Its a classic moment. You're playing a game, thinking its average, or possibly a bit above average. Enjoying it, if not greatly, at least well enough to keep playing - And then you hit that spot...

That moment of clarity in which every single flaw in the game is exposed, and the game is exposed for what it is. For while a game is not defined by its best moments, it is often defined by its worst.

In Overlord 2, that moment is the Spider Queen fight and the subsequent escape from the pit.

The Spider Queen fight is not terribly challenging, except for the fact that the "puzzle" of how to kill is perhaps the least well designed thing I've ever seen. Everything conspires against you actually giving a crap to finally blunder onto the "solution"... The camera insists on barely letting you know where she is, much less how she's reacting to what you're doing. The targeting is flakey, frustrating, and just plain bad, and getting it to do what you want is a matter of trial and error in finding the places that you can stand where both the camera and the lock ons agree you should. Finally, the minion controls, because they made the colossally stupid decision to once again tie the camera sweep and the minion sweep to the exact same movement, and then decided it would be cute to throw in a degree of latency to their reactions to your controls, leads to a fight that is so tedious and so twitchy that one must assume they knew it was this bad, and though "this is the challenge." Combine this with the fact that the fight requires a repetition of all these actions several times, and the simple truth is this: These people are the worst game designers on earth, bar none. I mean, even Custers Revenge didn't get so many things wrong.

The follow up escape exposes even more flaws in the camera, the movement system for minions, and the basic setup of the game...

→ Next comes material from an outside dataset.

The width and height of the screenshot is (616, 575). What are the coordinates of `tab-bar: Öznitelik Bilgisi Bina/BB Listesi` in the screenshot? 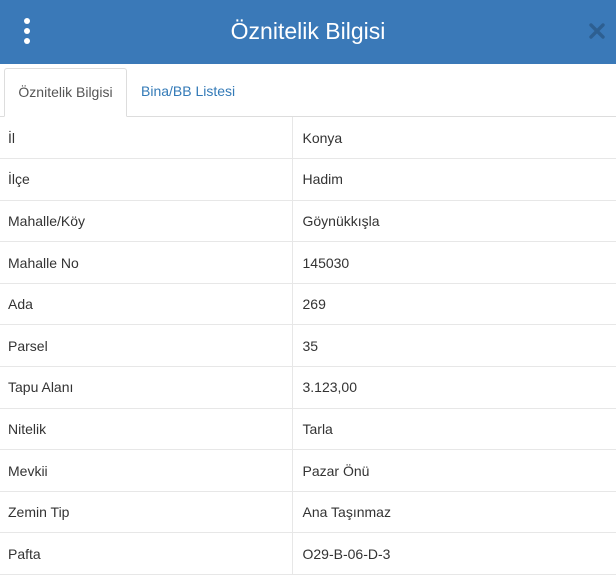 It's located at (308, 90).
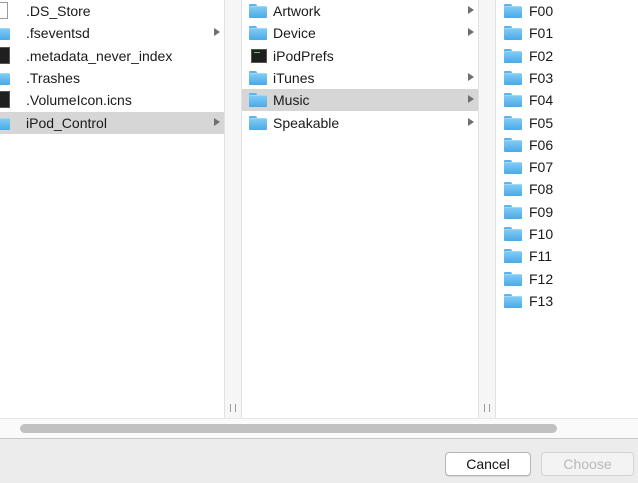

Now, many people are giving this game a 3-4 score, and if I were to ignore this particular sequence, I might agree. Overall, the game is "not bad" and there are some "good" moments to it. But I firmly believe there are moments in a game, no matter how excellent, that destroy it, and this is one. Because of it, were I to finish the game, I'd give it a 2 or perhaps even a 1. Because no amount of "pretty good" is worth slogging through "plain awful."